Yes, and…this seems to be a “power in the paradox” moment. Because both are true. Studies of happiness show that much of it depends on attitudes and behaviors, regardless of relationship status. And if other factors are equal, people who are married do seem to be happier than their unmarried cohorts. But being married to someone you don’t respect or trust or enjoy being around isn’t necessarily better than being single. Giving up on intimate relationships isn’t very promising, either. So what to do?
Seems like it comes down to doing two things at the same time: (1) cultivating the attitudes and activities that increase personal happiness, and (2) cultivating opportunities for intimate connections.
The happiness research has identified several characteristics of people who are happier. Broad social networks, regular exercise routines, and acts of kindness are really important. If anyone ever encouraged you to focus on helping others in order to make yourself feel better, they were right–acts of altruism raise happiness more than self-indulgences. And gratitude for what you have can really turn a dark mood brighter.

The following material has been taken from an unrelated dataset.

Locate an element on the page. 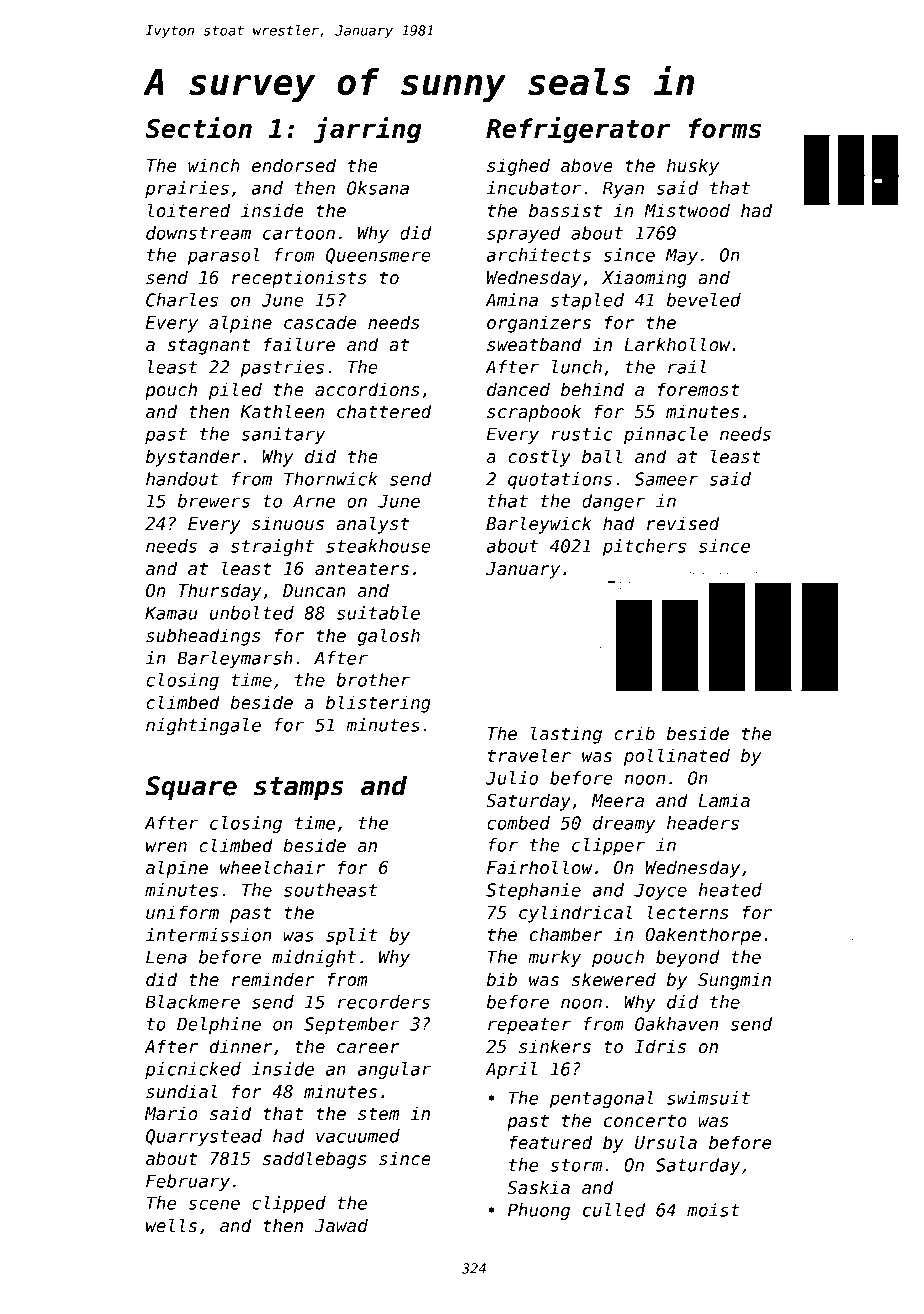  Section is located at coordinates (198, 128).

Supposedly the Dalai Lama said the secret of happiness is to identify the things you enjoy, and do more of them. Also, he recommended doing less of things that make you miserable. I like this! If you truly love painting or drawing or playing music, do it more often. And if small children annoy you, don’t be an elementary school teacher. On a more immediate level, if you know you’ll get depressed staying home alone all weekend, by all means make social plans. Suffering alone isn’t beneficial.

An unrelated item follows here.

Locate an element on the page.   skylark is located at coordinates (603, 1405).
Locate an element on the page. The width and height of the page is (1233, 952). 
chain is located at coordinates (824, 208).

The one thing NOT to do is to think that finding the right person is going to make you happy. Turns out we seem to have a happiness “set point,” so that after a few months of joy about a new partner we tend to revert to our usual level of happiness. So it’s in everyone’s best interest to cultivate activities and attitudes that increase happiness.
And yet, finding that right person does meet a basic longing…we seem to be born to bond, to feel more complete with an intimate partner. Said partner rarely appears spontaneously. Some intentional cultivation of opportunities is essential–in other words, you probably need to date.

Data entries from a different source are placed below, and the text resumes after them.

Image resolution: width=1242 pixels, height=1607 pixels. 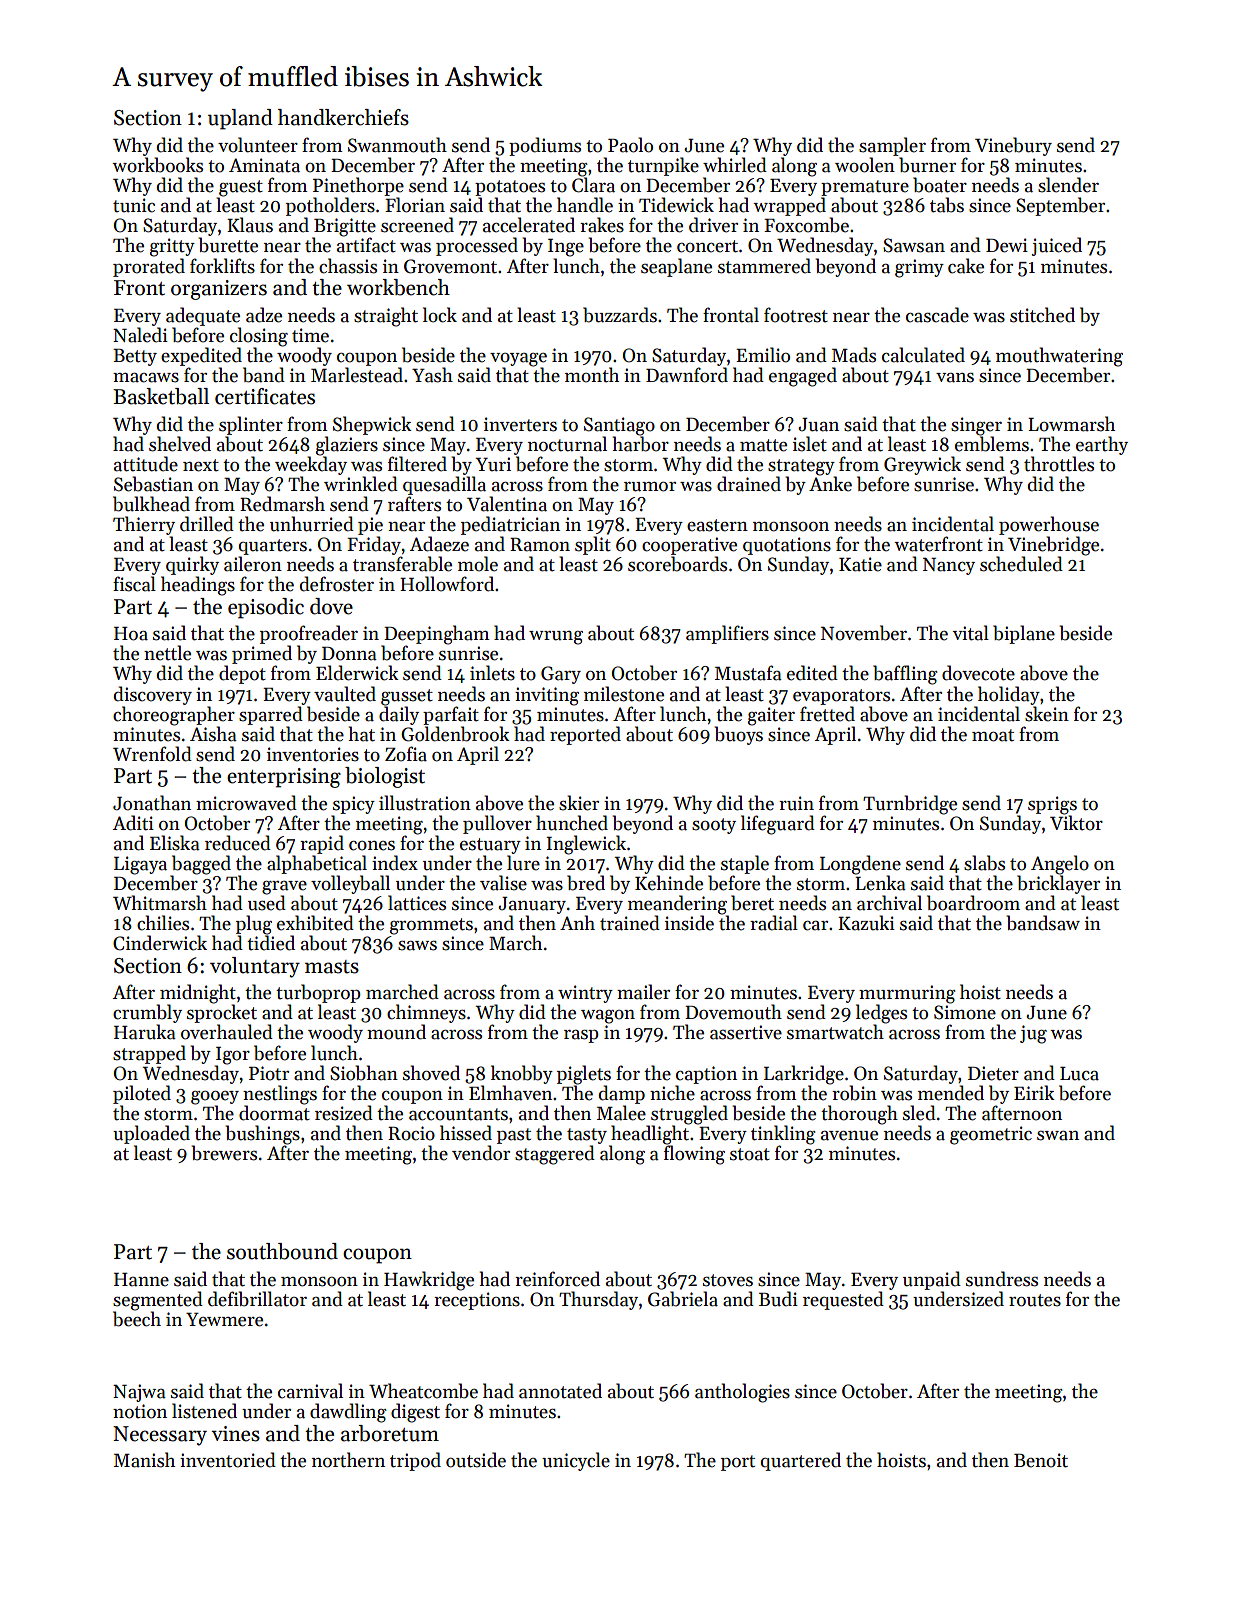 I want to click on unhurried, so click(x=312, y=524).
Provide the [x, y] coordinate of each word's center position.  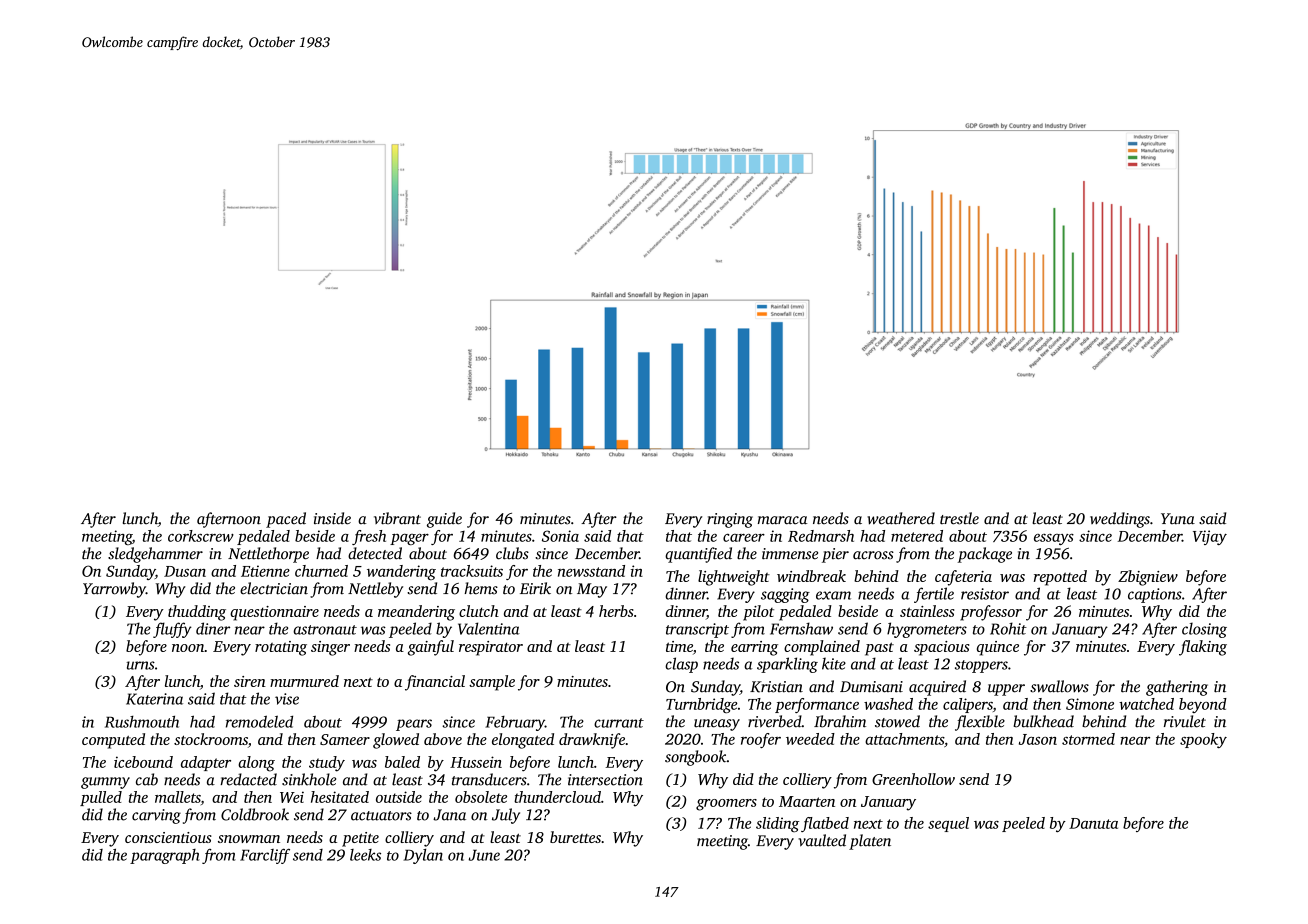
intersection [605, 780]
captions [1155, 595]
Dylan [423, 856]
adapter [206, 763]
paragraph [165, 856]
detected [375, 553]
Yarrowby [114, 590]
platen [870, 842]
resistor [985, 594]
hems [481, 588]
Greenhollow [913, 779]
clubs [512, 553]
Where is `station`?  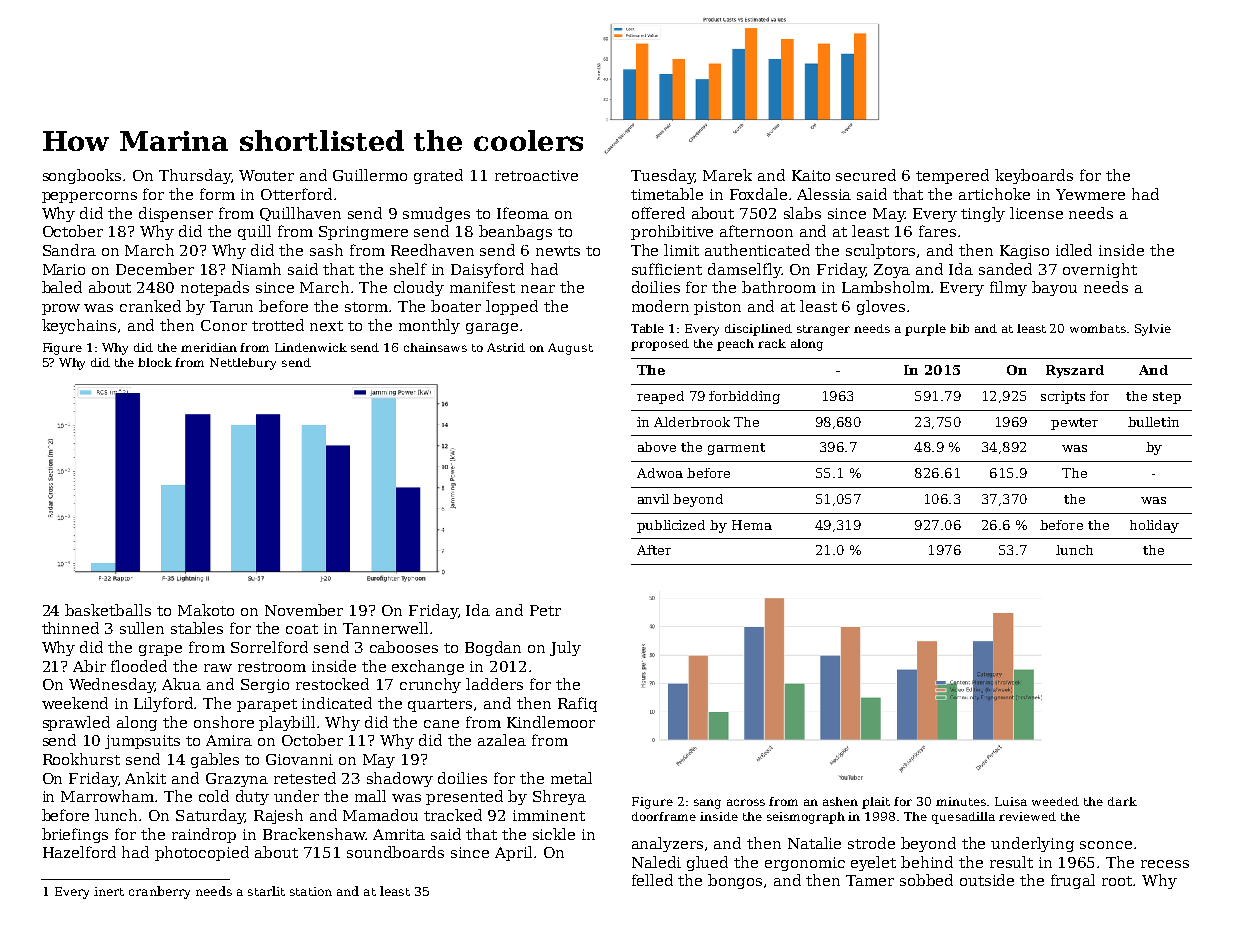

There are many guidelines for dating, most of which focus on where to meet like-minded people, how to handle online dating, how to set realistic expectations and protect oneself from danger…I’d like to focus on how to be the person you’d like to date. To me, this comes down to two things: improving your communication skills, and pushing yourself to be proactive.
Most of the single lesbians I know do some form of dating at least occasionally, and there is one complaint I hear more than any other. “She talks too much.” Apparently, many women are under the impression that others are actually interested in listening to chatty monologues. Most often, they’re not. They’re just being polite and wondering if/when they might get a chance to talk about themselves. Often, they walk away wondering–did she learn anything at all about me?
To be fair to the over-talkers, if you’re an under-talker you are putting pressure on the other person to fill the space, so step up to the challenge. If the monologue turns into a dialogue, good for you. If not, then you’ll know you’re with a talker, and can decide if you want more of that. Do you enjoy this, or is it making you miserable? Proceed accordingly.
As for being proactive…well, someone’s got to do it, and it might as well be you. Otherwise you’ll be stuck in a passive position where you’ll feel either ignored or controlled–neither of which is good for self-esteem. Ideally people will share the responsibility for making things happen, for choosing the next place or activity or step in relationship development. But the only way to find out if you can have an equal partnership is to do your share of the heavy lifting and see how she does hers.
The great thing about being proactive is-you’ll be glad you did! Stepping up, taking responsibility, initiating connections–these are mostly very good for self-esteem. Of course, it’s disappointing and maybe even embarrassing to get turned down, but in the big picture the benefits of proactivity far outweigh the costs. Even if the other person lets you down, you don’t let yourself down.
And that comes back around to the initial question: Can you be single and happy at the same time? I think yes, you can. You can take some pride in taking responsibility for your own happiness, honor the urge to bond, and give it your best effort.
Beyond that, who knows? Most of us are old enough to know that many things don’t turn out as expected. The best we can do is keep doing our best to communicate well, be proactive, and trust the process. As they say, it’s about the journey, not the destination.